La défense de François Bayrou note également que l'instruction n'a jamais établi qu'il ait été formellement informé des conditions dans lesquelles les finances du mouvement était gérées, soutenu en ce sens par les dépositions du directeur financier du MoDem, Alessandro Nardella, qui relève avec malice que "les questions d'argent, le président, ça ne l'intéresse pas vraiment, c'est un paysan". Pourtant, dans leur ordonnance marquant la fin de leur instruction en mars 2023, les juges soulignent que "François Bayrou a nécessairement joué un rôle central" dans "un tel système" frauduleux, mis en place pendant autant d'années, son statut de chef du parti le rendant de fait responsable des mouvements financiers qui s'y opèrent. De même, les magistrats retiennent le "rôle décisionnel" de l'ancien trésorier du mouvement, Michel Mercier - lui aussi ancien ministre de la Justice de 2010 à 2012 et définitivement condamné en janvier dernier à trois ans de prison avec sursis pour l'emploi de son épouse en qualité d'assistante parlementaire au Sénat.

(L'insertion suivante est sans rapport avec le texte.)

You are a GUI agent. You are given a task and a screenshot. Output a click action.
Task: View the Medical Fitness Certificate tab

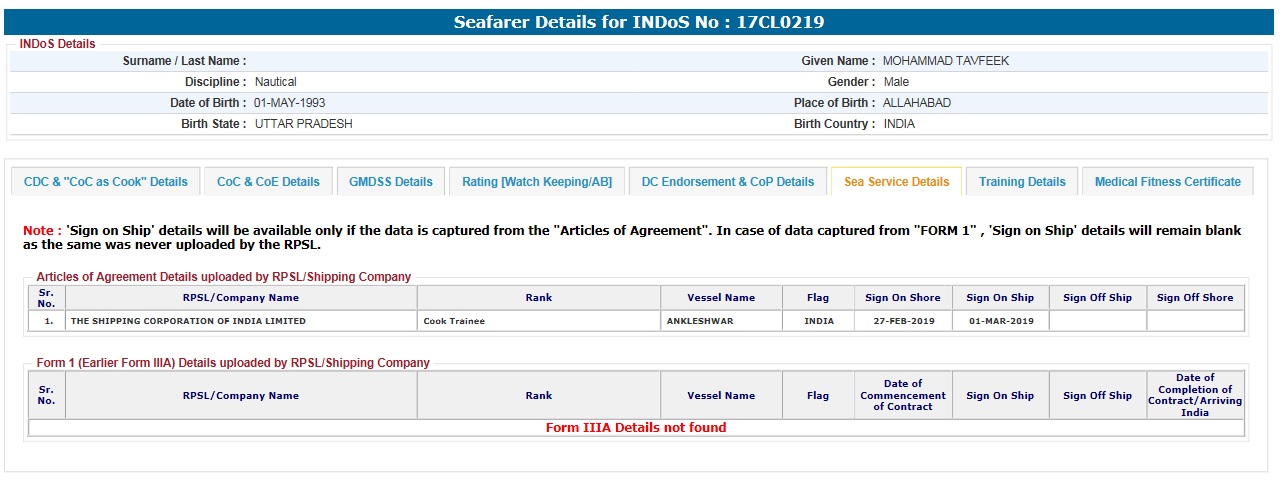(1167, 182)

Une atteinte à la probité de l'institution, selon le Parlement européen

Pour le Parlement Européen, partie civile dans la procédure, peu importe le volume des sommes au centre d'un détournement. Il s'agit d'argent public et donc, par principe, d'une atteinte à la probité de l'institution à laquelle chaque élu est tenu de rendre des comptes. Son avocat, Maître Patrick Maisonneuve, note d'ailleurs que certains mis en cause, comme l'ancienne députée Sylvie Goulard - qui a finalement bénéficié d'un non lieu à l'issue de l'instruction - a remboursé les sommes que le Parlement Européen lui réclamait dans le cadre du règlement administratif de ce dossier. Et que cette démarche devrait constituer une reconnaissance de culpabilité à laquelle les prévenus pourraient se soumettre.

François Bayrou se dit "combatif" pour ce procès dont l'accusation est selon lui bâtie sur "des rumeurs et des calomnies". Un procès au terme duquel il risque, outre une peine principale de prison et d'amende, une peine complémentaire qui le rendrait inéligible pour plusieurs années, lui qui tient à "tout faire pour que le centre l'emporte" à l'élection présidentielle de 2027.

Pendant ce temps, la justice est également saisie de ces mêmes faits de détournement de fonds publics européens pour d'autres formations. Le Rassemblement National saura avant la fin de l'année si 27 députés, assistants parlementaires et cadres du mouvement seront renvoyés devant le tribunal correctionnel de Paris, comme le parquet l'a requis en septembre dernier. Un troisième dossier, visant LFI, est à l'enquête depuis cinq ans, aucune mise en examen n'a encore été prononcée.

Le procès du MoDem démarre ce lundi 16 octobre à 13h30, devant la chambre 11-1 du tribunal correctionnel de Paris. Il s'achèvera le mercredi 22 novembre, à l'issue de 17 demi-journées d'audience chaque lundi, mardi et mercredi après-midi.